Is there anybody growing Cymbidium elegans?
It is doing well in a cold greenhouse in winter time.


----------



## monocotman (Dec 20, 2020)

Very nice Berthold! What are your winter temperatures in this greenhouse? Frostfree only?


----------



## Berthold (Dec 20, 2020)

monocotman said:


> Very nice Berthold! What are your winter temperatures in this greenhouse? Frostfree only?


Above 5° C, in winter most time between 7 an d 12°C depending on sunshine


----------



## Ozpaph (Dec 20, 2020)

i wonder if David still has his?


----------



## DrLeslieEe (Dec 21, 2020)

So nice to see someone growing Cymbidium species. They have such charm and elegance unlike the big bold burly hybrids.


----------



## tomp (Dec 21, 2020)

Cymbidium traceyanum is another species worthy of the space. It is truly exotic and very fragrant also.
re elegans: mine sees as low as 42F.
species Cyms be a little more fussy that the hybirds but absolutely worth it


----------



## emydura (Dec 22, 2020)

WOW. This is an old post. More than a decade ago.



Ozpaph said:


> i wonder if David still has his?



Sorry, just got back from climbing Australia's ten highest mountains with my daughter. 

No, I no longer have mine Stephen. I can't even remember what happened to it. I was growing it outside in some pretty cold conditions (well below freezing in winter. It did alright for a while but I suspect the temperatures were a little too extreme in the end.

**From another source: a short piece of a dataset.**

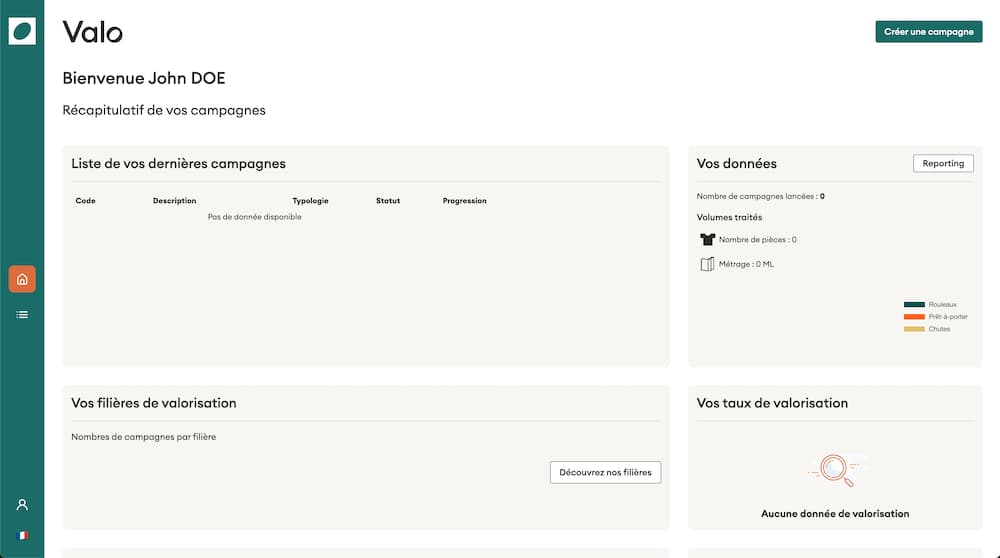Toggle the yellow Chutes legend swatch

Now that I have my new cool house, I am getting back to growing species Cymbidiums. So I will have to try and find another elegans and other species. I have a whole lot on order, but because of current circumstances I won't get those to next autumn. One of those include hookerianum which I particularly like.

On another note, it is only just come to my attention (from the seller) that the Cymbidium iridioides 'Sandown' above is in fact a primary hybrid of iridioides and erythraeum. I still have this plant.


----------



## emydura (Dec 22, 2020)

tomp said:


> Cymbidium traceyanum is another species worthy of the space. It is truly exotic and very fragrant also.
> re elegans: mine sees as low as 42F.
> species Cyms be a little more fussy that the hybirds but absolutely worth it



I have a couple of traceyanum. I particularly like this species. The only problem is I just can't get it to flower.


----------



## Ozpaph (Dec 22, 2020)

the dark green hookers are very nice.
The 10 highest mountains in Australia..........................well done but i doubt you needed ropes and crampons!


----------



## jokerpass (Dec 22, 2020)

I do grow Cymbidium species, only 1 species, Cymbidium goeringii. All grown in Toronto, Canada.

Last year's display at my home



Some flower close up-Cymbidium goeringii "Haruka" 日本春蘭「春華」



Half of this year's crop



The buds are getting fatter slowly, should be very fat by mid January before the flower stems start to elongate.


----------



## Berthold (Dec 22, 2020)

In my greenhouse Cymbidium erythraeum last winter


----------



## Berthold (Dec 22, 2020)

And Cymbidium hookerianum


----------



## tomp (Dec 22, 2020)

Re: elegans, erythaeum, and tracyanum 

Cym tracyannum: mine like lots of light and lots of food and water when active growth (as most Cyms) and are of winter bloomers to brighten the dark days.

Another similar exotic look but, smaller flower, option Cym erythraeum 

re elegans: I find that if humidity a bit high when cold they can develope botritus (like my white(soft Cattleya)


----------



## emydura (Dec 23, 2020)

Ozpaph said:


> the dark green hookers are very nice.
> The 10 highest mountains in Australia..........................well done but i doubt you needed ropes and crampons!



The hookerianum clone I am getting is a very nice one. Won grand champion three times at a Victorian show.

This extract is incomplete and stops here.